### What this task involves
A faithful, complete copy of the entries below is required, with images removed.

### Exercise material
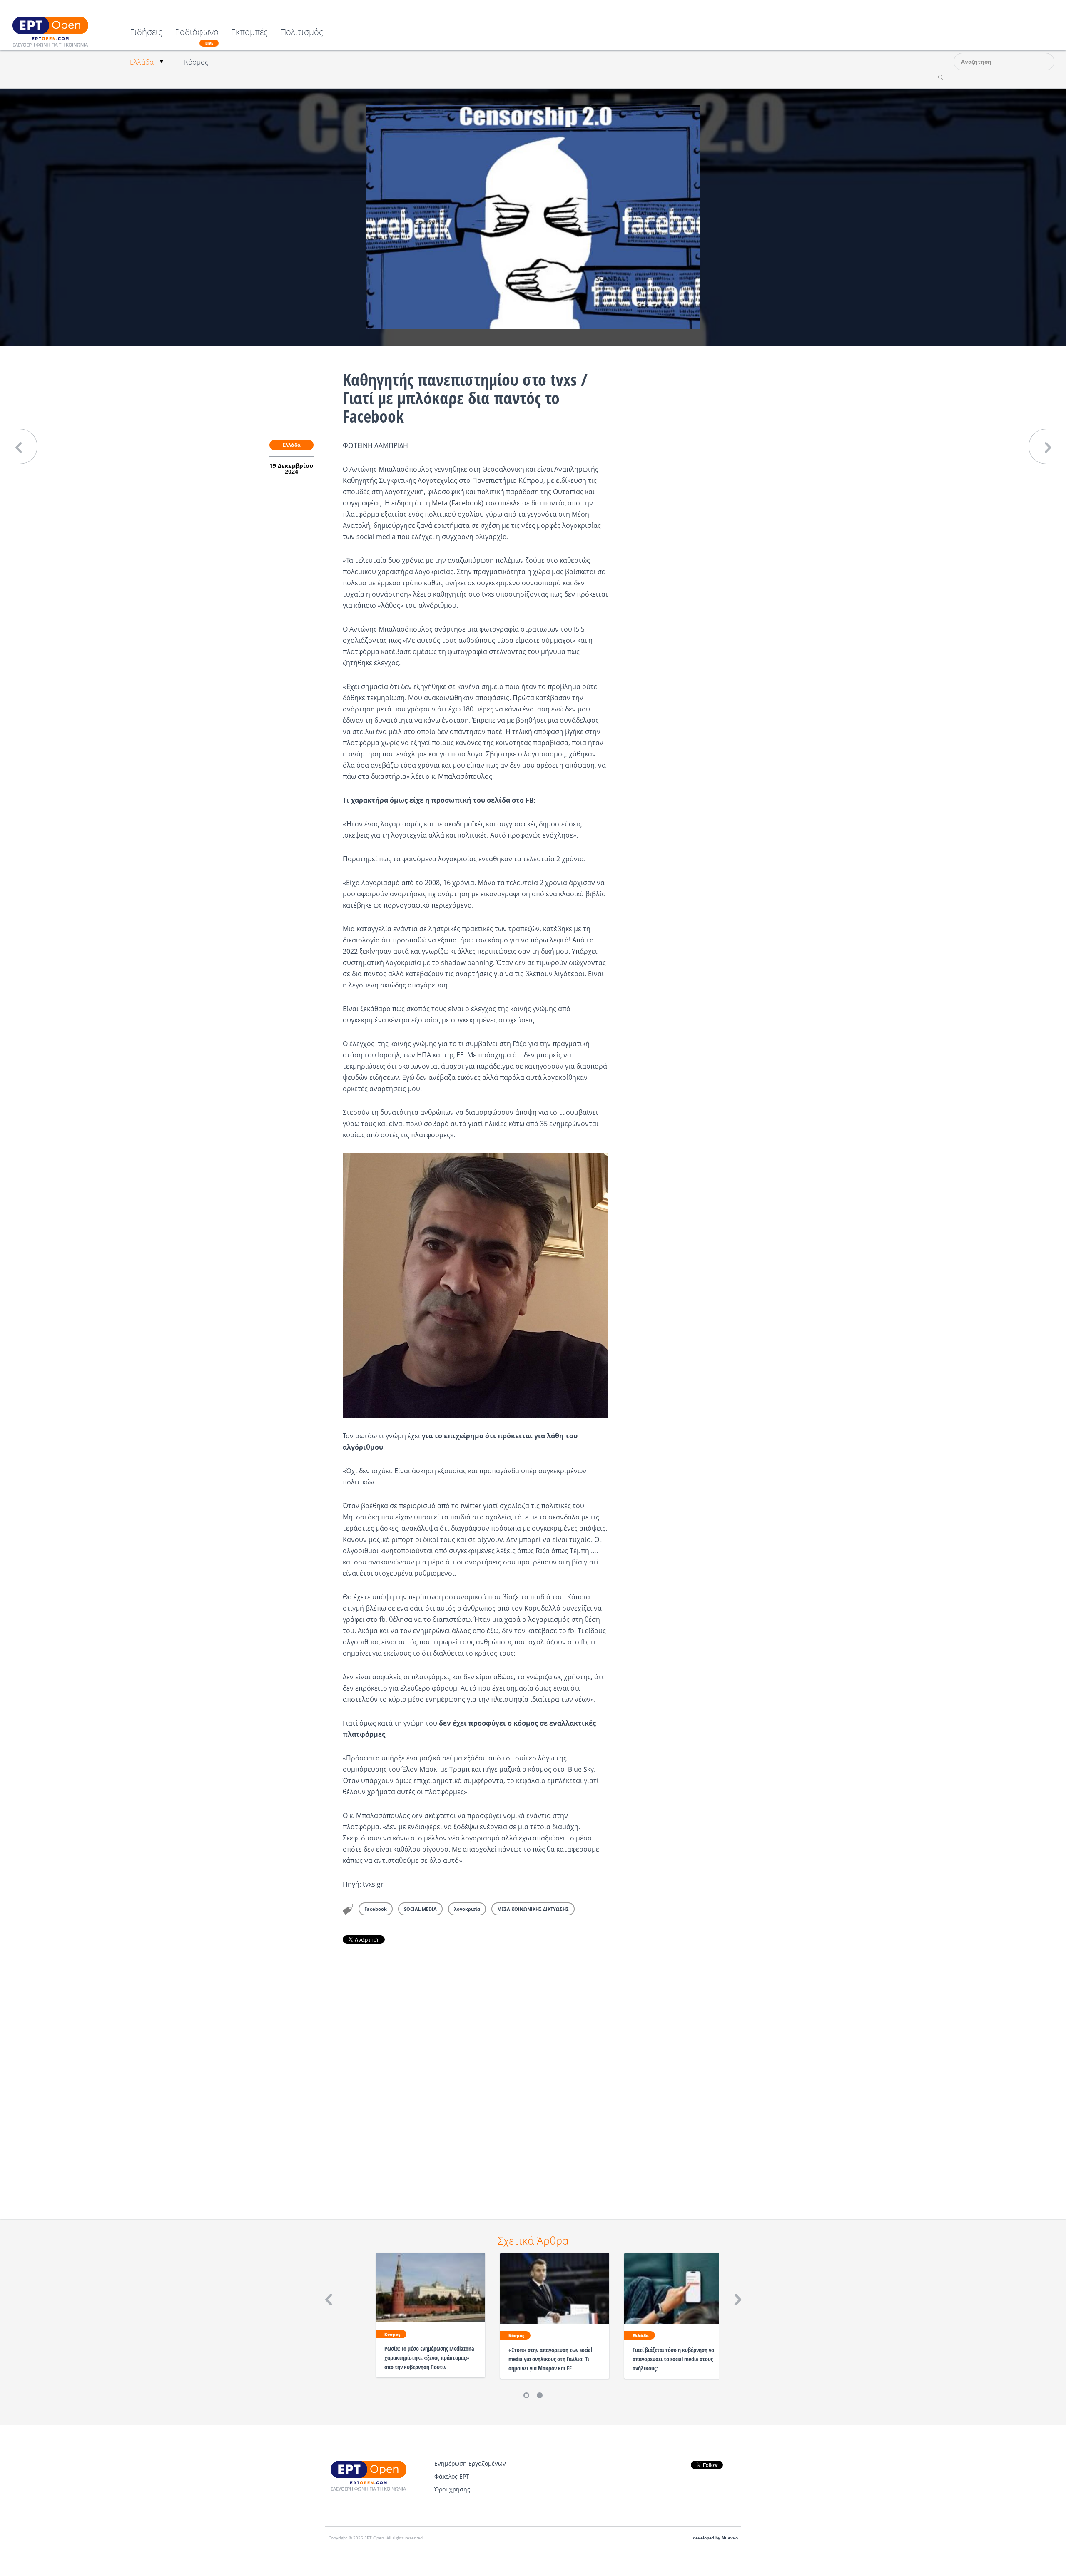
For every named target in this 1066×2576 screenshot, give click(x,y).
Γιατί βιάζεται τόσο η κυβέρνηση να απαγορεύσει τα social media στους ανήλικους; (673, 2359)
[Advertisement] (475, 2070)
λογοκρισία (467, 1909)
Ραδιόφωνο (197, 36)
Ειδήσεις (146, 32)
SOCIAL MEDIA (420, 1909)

### Response to this exercise
For every named target in this 1066×2576 screenshot, give click(x,y).
Γιατί βιάζεται τόσο η κυβέρνηση να απαγορεύσει τα social media στους ανήλικους; (673, 2359)
[Advertisement] (475, 2070)
λογοκρισία (467, 1909)
Ραδιόφωνο (197, 36)
Ειδήσεις (146, 32)
SOCIAL MEDIA (420, 1909)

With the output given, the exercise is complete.